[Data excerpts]
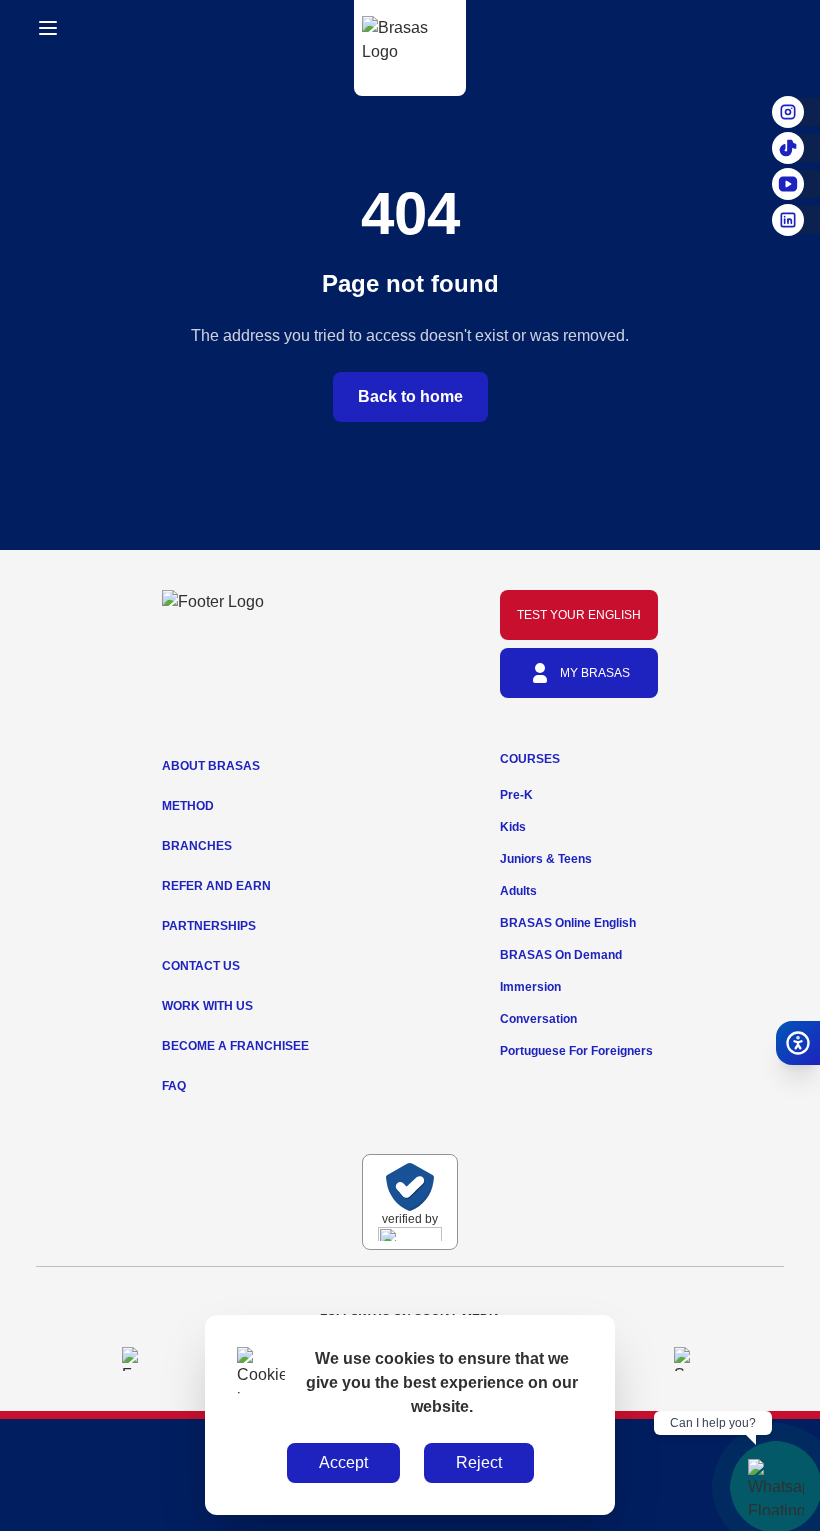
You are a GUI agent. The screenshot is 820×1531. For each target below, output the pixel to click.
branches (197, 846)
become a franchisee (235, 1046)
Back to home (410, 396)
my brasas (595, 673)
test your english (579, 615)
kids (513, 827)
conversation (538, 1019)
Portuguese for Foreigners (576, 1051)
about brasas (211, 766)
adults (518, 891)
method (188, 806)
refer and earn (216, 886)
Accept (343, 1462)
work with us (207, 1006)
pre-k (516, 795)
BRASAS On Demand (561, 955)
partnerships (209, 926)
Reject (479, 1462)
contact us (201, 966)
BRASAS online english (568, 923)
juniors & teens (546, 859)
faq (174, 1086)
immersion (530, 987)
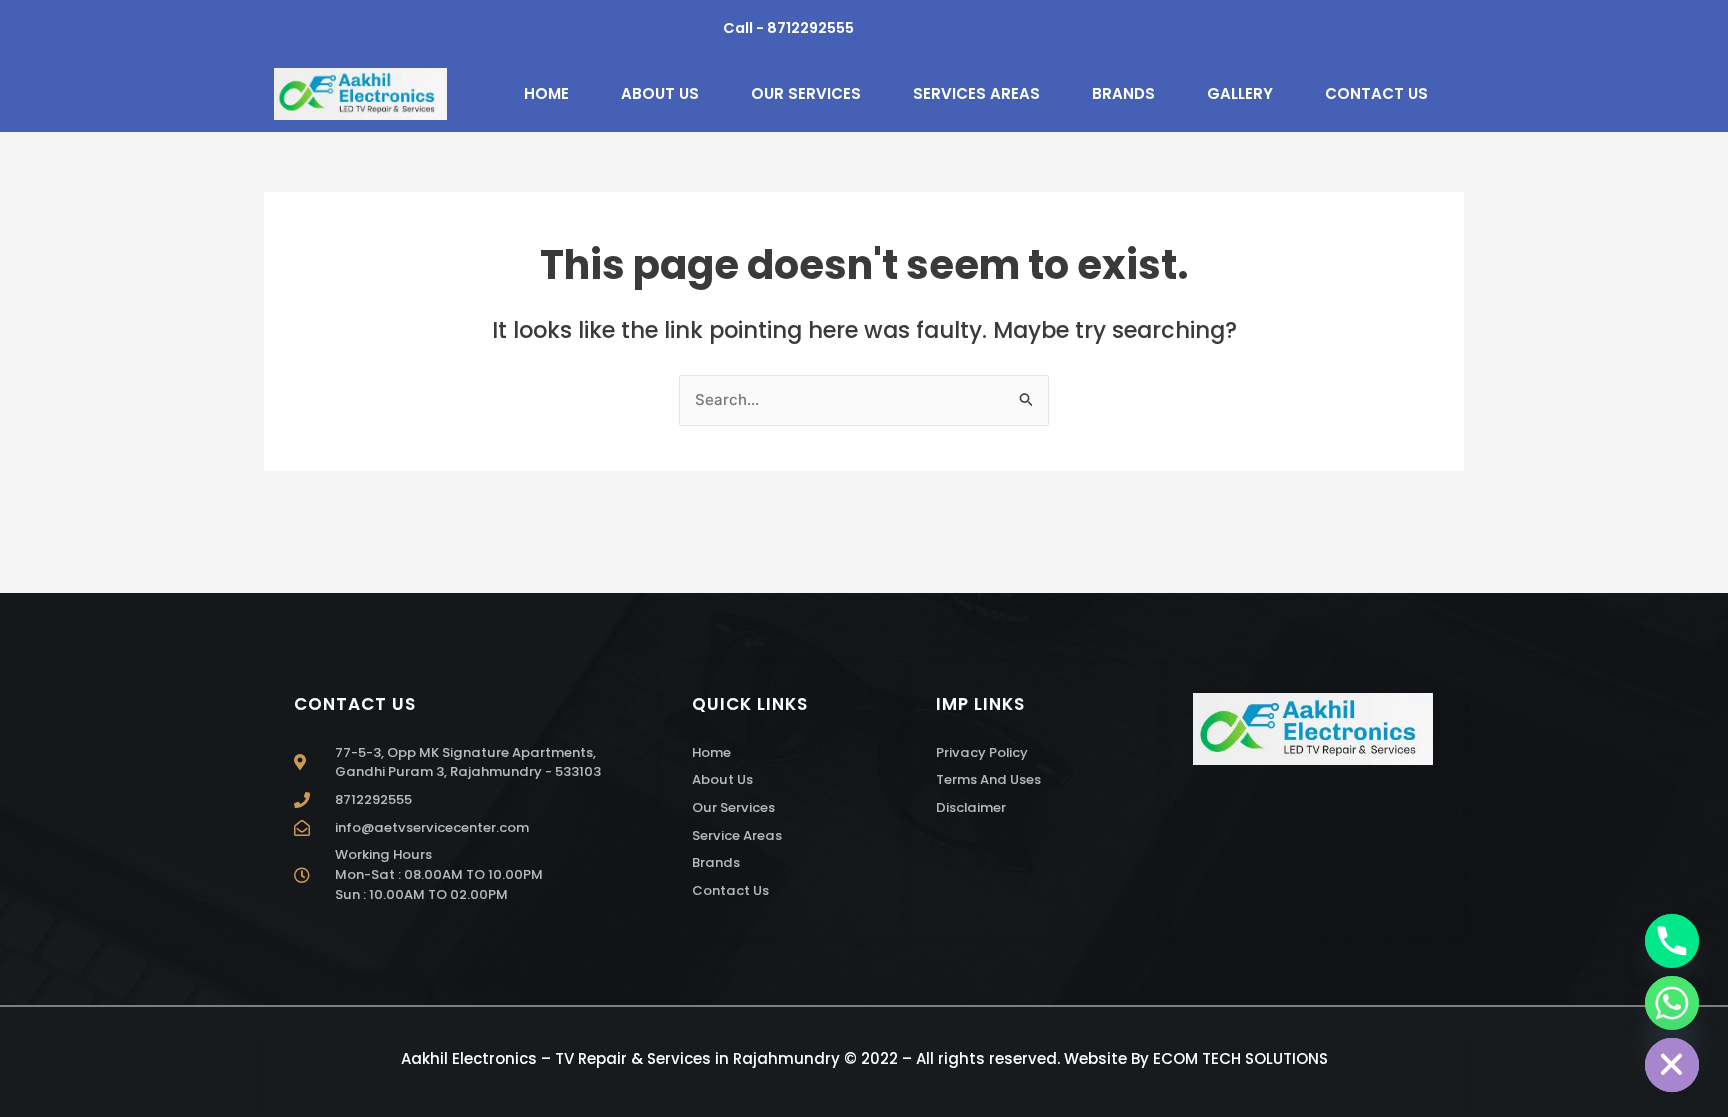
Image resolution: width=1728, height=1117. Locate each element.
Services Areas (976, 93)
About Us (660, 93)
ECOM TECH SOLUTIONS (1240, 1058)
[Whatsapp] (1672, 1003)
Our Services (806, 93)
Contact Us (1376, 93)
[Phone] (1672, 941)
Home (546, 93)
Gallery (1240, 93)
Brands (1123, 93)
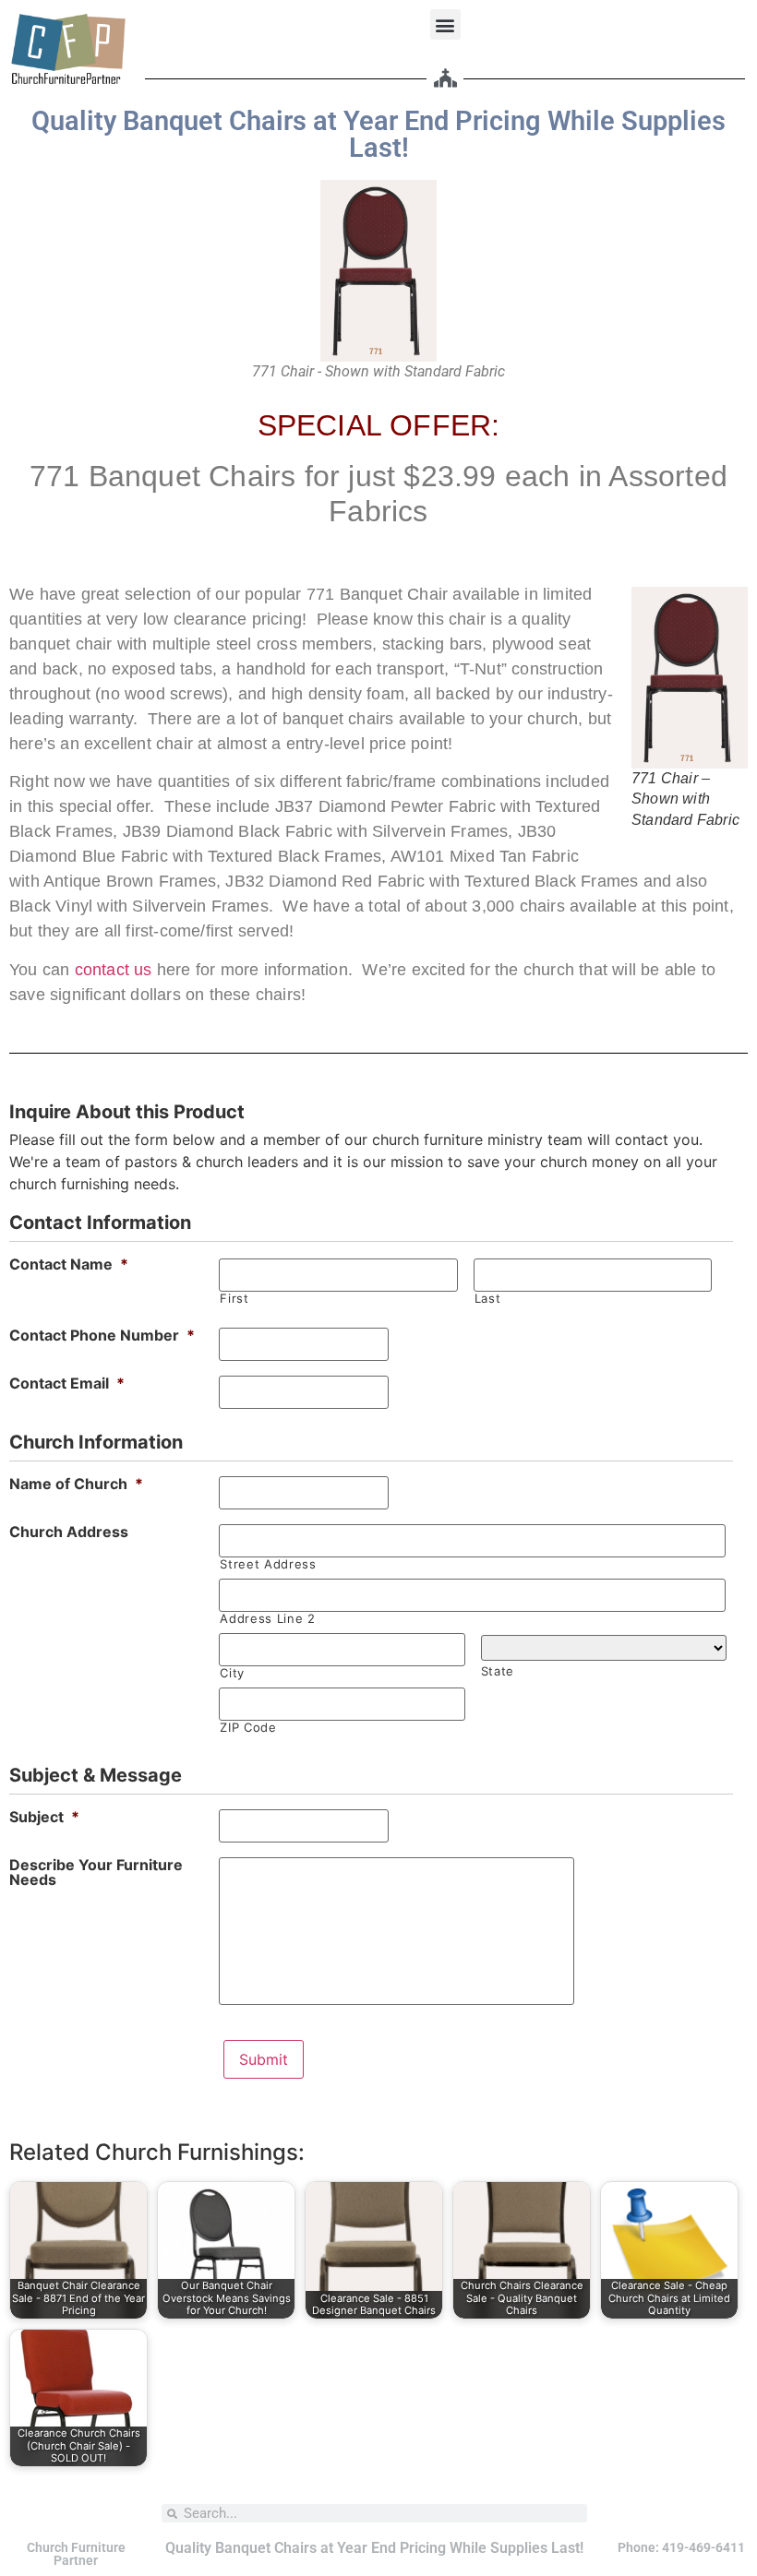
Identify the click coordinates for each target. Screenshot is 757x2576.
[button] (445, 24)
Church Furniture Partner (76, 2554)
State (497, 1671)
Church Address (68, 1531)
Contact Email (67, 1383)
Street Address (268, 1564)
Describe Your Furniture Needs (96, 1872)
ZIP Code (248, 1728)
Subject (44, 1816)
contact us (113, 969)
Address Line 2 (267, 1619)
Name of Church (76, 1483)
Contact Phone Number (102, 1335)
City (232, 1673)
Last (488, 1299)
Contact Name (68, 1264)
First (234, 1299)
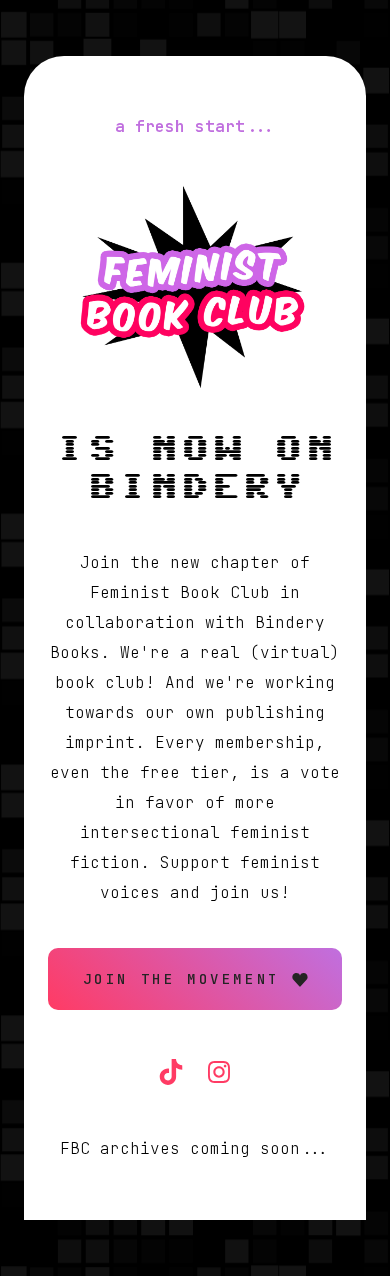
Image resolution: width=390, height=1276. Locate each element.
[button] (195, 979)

- REQUIRED WORK
Each record above needs to be copied exactly, with images left out.

- REPLY TO THE TASK
You are a GUI agent. The screenshot is 820×1531. For each target below, output the pixel to click.
branches (197, 846)
become a franchisee (235, 1046)
Back to home (410, 396)
my brasas (595, 673)
test your english (579, 615)
kids (513, 827)
conversation (538, 1019)
Portuguese for Foreigners (576, 1051)
about brasas (211, 766)
adults (518, 891)
method (188, 806)
refer and earn (216, 886)
Accept (343, 1462)
work with us (207, 1006)
pre-k (516, 795)
BRASAS On Demand (561, 955)
partnerships (209, 926)
Reject (479, 1462)
contact us (201, 966)
BRASAS online english (568, 923)
juniors & teens (546, 859)
faq (174, 1086)
immersion (530, 987)
Image resolution: width=1728, height=1117. Locate each element.
Services Areas (976, 93)
About Us (660, 93)
ECOM TECH SOLUTIONS (1240, 1058)
[Whatsapp] (1672, 1003)
Our Services (806, 93)
Contact Us (1376, 93)
[Phone] (1672, 941)
Home (546, 93)
Gallery (1240, 93)
Brands (1123, 93)
Identify the click coordinates for each target. Screenshot is 757x2576.
[button] (445, 24)
Church Furniture Partner (76, 2554)
State (497, 1671)
Church Address (68, 1531)
Contact Email (67, 1383)
Street Address (268, 1564)
Describe Your Furniture Needs (96, 1872)
ZIP Code (248, 1728)
Subject (44, 1816)
contact us (113, 969)
Address Line 2 (267, 1619)
Name of Church (76, 1483)
Contact Phone Number (102, 1335)
City (232, 1673)
Last (488, 1299)
Contact Name (68, 1264)
First (234, 1299)
Image resolution: width=390, height=1276. Locate each element.
[button] (195, 979)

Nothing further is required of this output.